Speculative Premium – And Why The Markets Will CRASH
by ilene - March 1st, 2010 10:13 pm
Karl argues that the "animal idiocy" we’ve seen over the last year is proof that we’ve learned absolutely nothing. Hard to take the other side of that one. – Ilene
Speculative Premium – And Why The Markets Will CRASH
Courtesy of Karl Denninger at The Market Ticker
Yes, I said CRASH, and I meant it.
Why?
SINGAPORE/CAIRO, March 1 (Reuters) – Copper is likely to
climb when trading starts on Monday, lifted by uncertainty over
supply after the world’s top copper producer Chile was pounded
by a massive earthquake, analysts said over the weekend.
The front-month contract opened up more than 8%.
This, despite the fact that the earthquake was hundreds of miles away from the mines in Chile and there was zero damage to them. Some were offline for a few hours due to power failures, but none suffered any physical or structural damage, nor did their export points and the transportation network between the two.

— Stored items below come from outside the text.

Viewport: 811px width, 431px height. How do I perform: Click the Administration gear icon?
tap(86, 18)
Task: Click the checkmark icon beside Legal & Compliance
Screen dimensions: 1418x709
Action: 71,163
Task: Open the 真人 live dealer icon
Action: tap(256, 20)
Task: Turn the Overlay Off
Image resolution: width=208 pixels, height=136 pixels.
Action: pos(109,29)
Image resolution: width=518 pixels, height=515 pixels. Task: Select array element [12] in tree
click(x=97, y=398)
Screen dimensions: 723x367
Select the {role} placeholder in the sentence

So why did price spike more than 8% even though all this was known by the market before it re-opened for trading?
No part of the markets are trading on fundamental values, nor on forward business expectations. They are instead trading as "hot money" repositories where speculators rotate in and out of various instruments literally on a minute-by-minute basis.
This is how crashes happen.
When there is no fundamental value underlying a market there is no floor on price. Price then becomes one thing and one thing only – the number at which you can find another sucker to take your position from you.

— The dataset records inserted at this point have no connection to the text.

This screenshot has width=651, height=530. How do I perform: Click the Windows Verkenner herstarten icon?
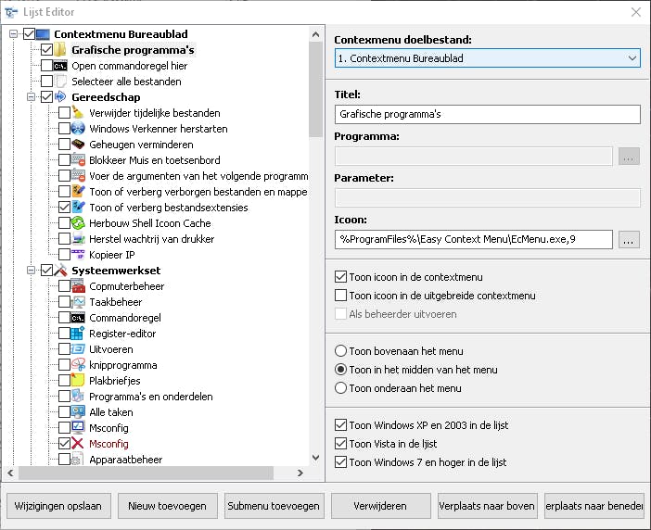79,129
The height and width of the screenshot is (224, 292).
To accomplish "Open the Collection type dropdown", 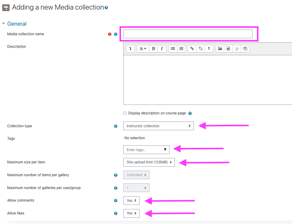I will pos(158,126).
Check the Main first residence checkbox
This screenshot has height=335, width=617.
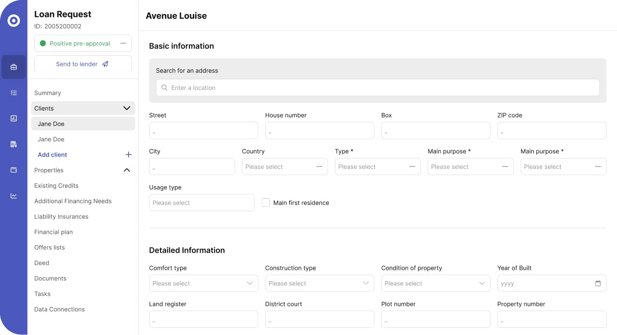click(x=266, y=203)
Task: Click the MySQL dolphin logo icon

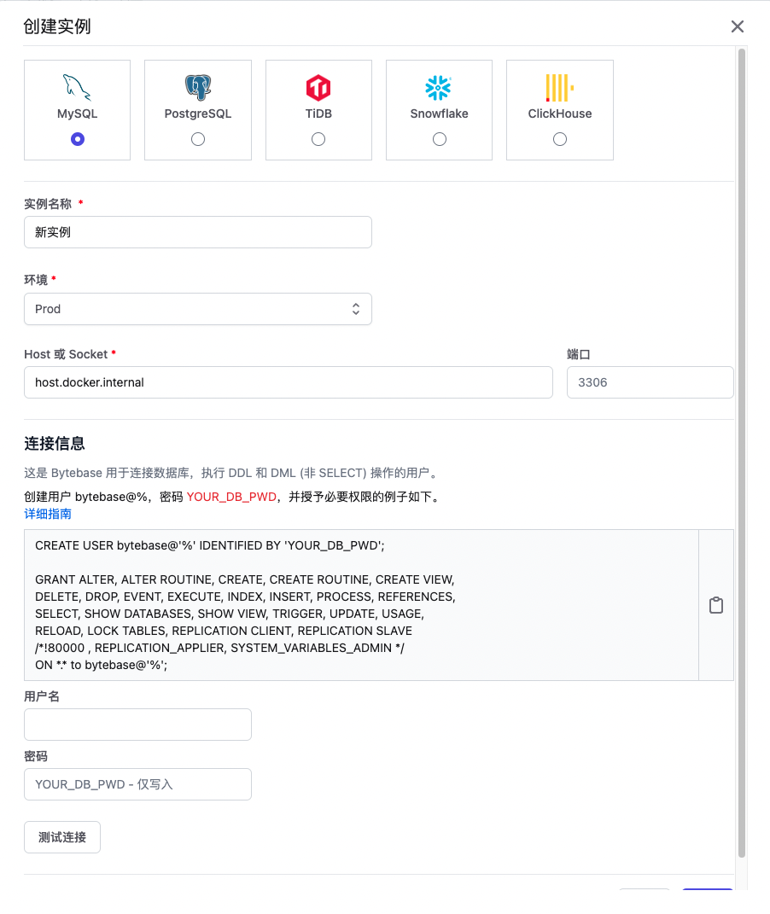Action: coord(77,87)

This is how tulip bulbs went nuts in Holland, it is how houses went nuts in California in 2005, it is how tech stocks went nuts in 1999 and it is how oil went nuts in 2008.
But now literally everything has gone this way.
Take European national debt. We now know that Italy, for example, was cooking their books as early as 1995. This means that bond buyers overpaid for their bonds and took less coupon than they should have. This should have resulted in an immediate destruction in the value of those bonds when discovered, but it did not.
Why?
Because there was still a bigger fool.
Tech stocks were the same thing in 1999. These "companies" claimed the…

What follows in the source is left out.